Correlation Between Pimco Dynamic and Oxford Square
Can any of the company-specific risk be diversified away by investing in both Pimco Dynamic and Oxford Square at the same time? Although using a correlation coefficient on its own may not help to predict future stock returns, this module helps to understand the diversifiable risk of combining Pimco Dynamic and Oxford Square into the same portfolio, which is an essential part of the fundamental portfolio management process.
By analyzing existing cross correlation between Pimco Dynamic Income and Oxford Square Capital, you can compare the effects of market volatilities on Pimco Dynamic and Oxford Square and check how they will diversify away market risk if combined in the same portfolio for a given time horizon. You can also utilize pair trading strategies of matching a long position in Pimco Dynamic with a short position of Oxford Square. Check out your portfolio center. Please also check ongoing floating volatility patterns of Pimco Dynamic and Oxford Square.

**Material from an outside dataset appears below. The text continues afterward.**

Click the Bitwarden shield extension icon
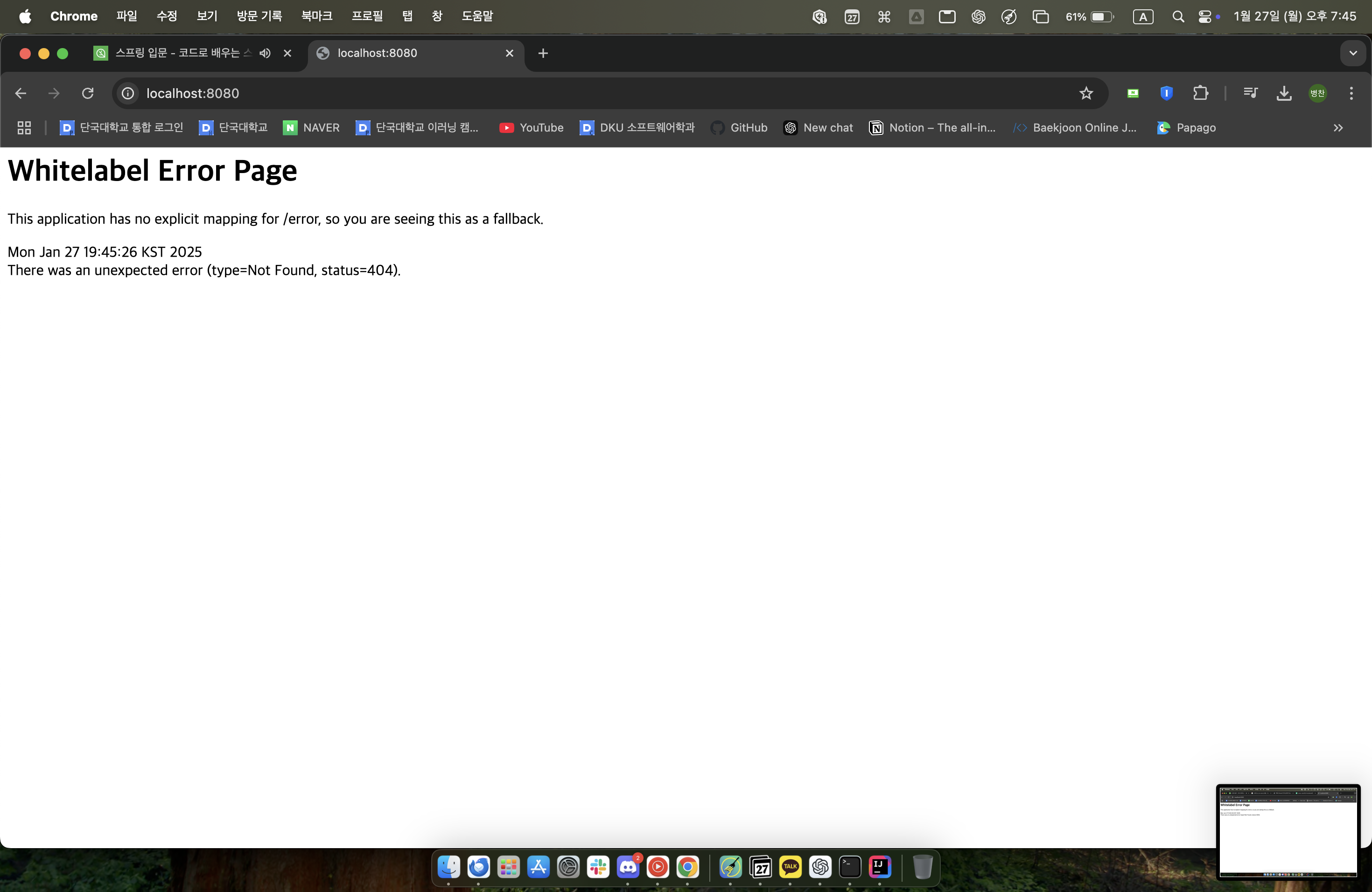Screen dimensions: 1372x892 coord(1166,93)
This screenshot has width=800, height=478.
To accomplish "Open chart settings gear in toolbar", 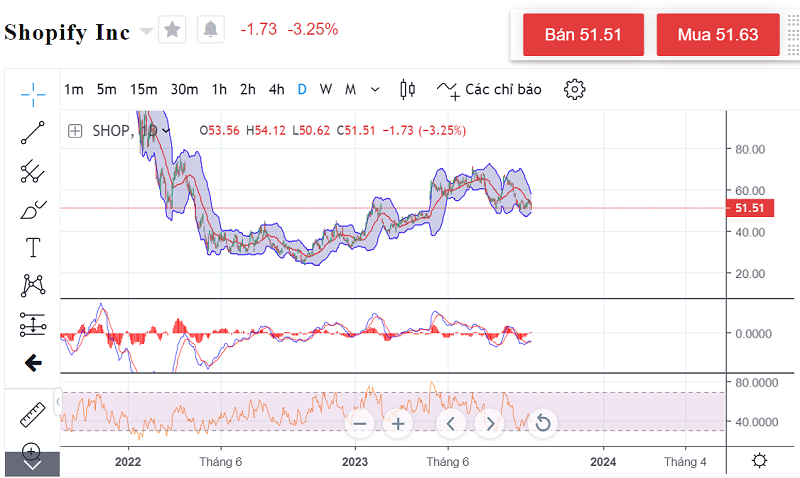I will point(574,89).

Diversification Opportunities for Pimco Dynamic and Oxford Square
0.84 | Correlation Coefficient |
Very poor diversification
The 3 months correlation between Pimco and Oxford is 0.84. Overlapping area represents the amount of risk that can be diversified away by holding Pimco Dynamic Income and Oxford Square Capital in the same portfolio, assuming nothing else is changed. The correlation between historical prices or returns on Oxford Square Capital and Pimco Dynamic is a relative statistical measure of the degree to which these equity instruments tend to move together. The correlation coefficient measures the extent to which returns on Pimco Dynamic Income are associated (or correlated) with Oxford Square. Values of the correlation coefficient range from -1 to +1, where. The correlation of zero (0) is possible when the price movement of Oxford Square Capital has no effect on the direction of Pimco Dynamic i.e., Pimco Dynamic and Oxford Square go up and down completely randomly.

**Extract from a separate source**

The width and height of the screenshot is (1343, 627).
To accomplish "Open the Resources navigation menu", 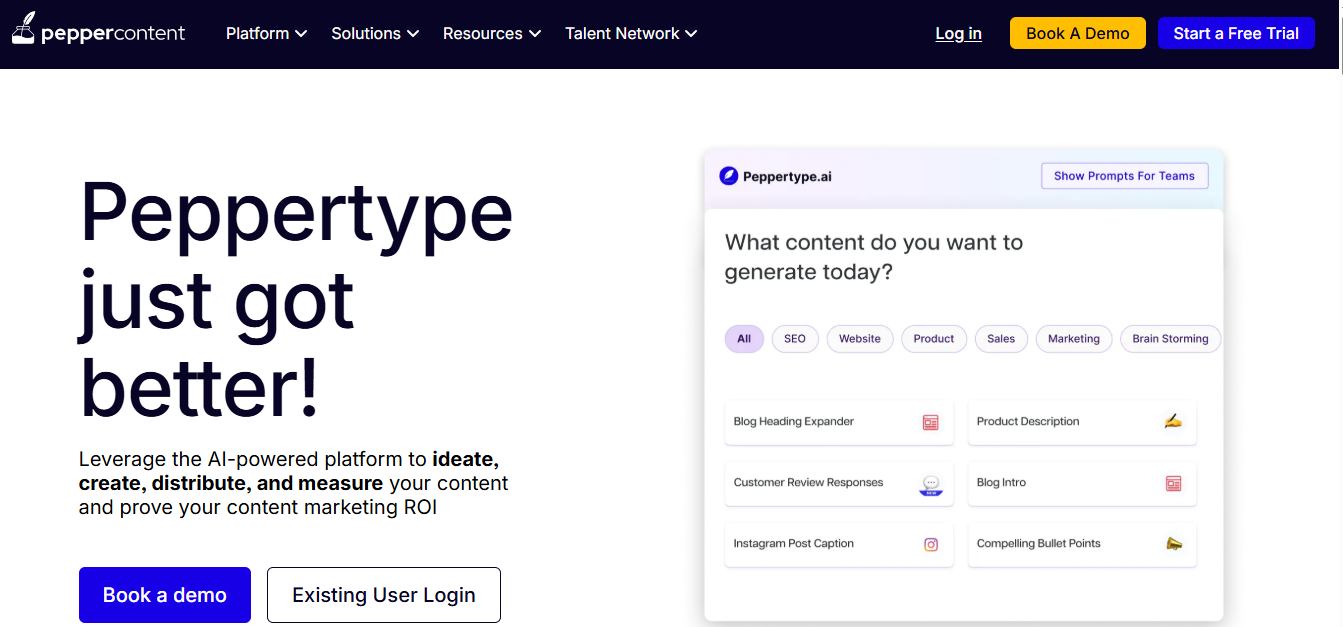I will coord(492,34).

Pair Corralation between Pimco Dynamic and Oxford Square
Considering the 90-day investment horizon Pimco Dynamic Income is expected to generate 0.36 times more return on investment than Oxford Square. However, Pimco Dynamic Income is 2.78 times less risky than Oxford Square. It trades about 0.41 of its potential returns per unit of risk. Oxford Square Capital is currently generating about 0.12 per unit of risk. If you would invest 1,782 in Pimco Dynamic Income on December 27, 2024 and sell it today you would earn a total of 190.00 from holding Pimco Dynamic Income or generate 10.66% return on investment over 90 days.

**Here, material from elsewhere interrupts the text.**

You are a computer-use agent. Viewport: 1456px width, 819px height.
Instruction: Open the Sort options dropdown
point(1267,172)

Time Period | 3 Months [change] |
Direction | Moves Together |
Strength | Strong |
Accuracy | 100.0% |
Values | Daily Returns |
Pimco Dynamic Income vs. Oxford Square Capital
Performance |
Timeline |
Pimco Dynamic Income |
Oxford Square Capital |
Pimco Dynamic and Oxford Square Volatility Contrast
Predicted Return Density |
Returns |
Pair Trading with Pimco Dynamic and Oxford Square
The main advantage of trading using opposite Pimco Dynamic and Oxford Square positions is that it hedges away some unsystematic risk. Because of two separate transactions, even if Pimco Dynamic position performs unexpectedly, Oxford Square can make up some of the losses. Pair trading also minimizes risk from directional movements in the market. For example, if an entire industry or sector drops because of unexpected headlines, the short position in Oxford Square will offset losses from the drop in Oxford Square's long position.Pimco Dynamic vs. Pimco Corporate Income | Pimco Dynamic vs. Guggenheim Strategic Opportunities | Pimco Dynamic vs. Pimco Dynamic Income | Pimco Dynamic vs. Pimco High Income |
Oxford Square vs. Eagle Point Credit | Oxford Square vs. Cornerstone Strategic Return | Oxford Square vs. Cornerstone Strategic Value | Oxford Square vs. Guggenheim Strategic Opportunities |
Check out your portfolio center.Note that this page's information should be used as a complementary analysis to find the right mix of equity instruments to add to your existing portfolios or create a brand new portfolio. You can also try the Fundamental Analysis module to view fundamental data based on most recent published financial statements.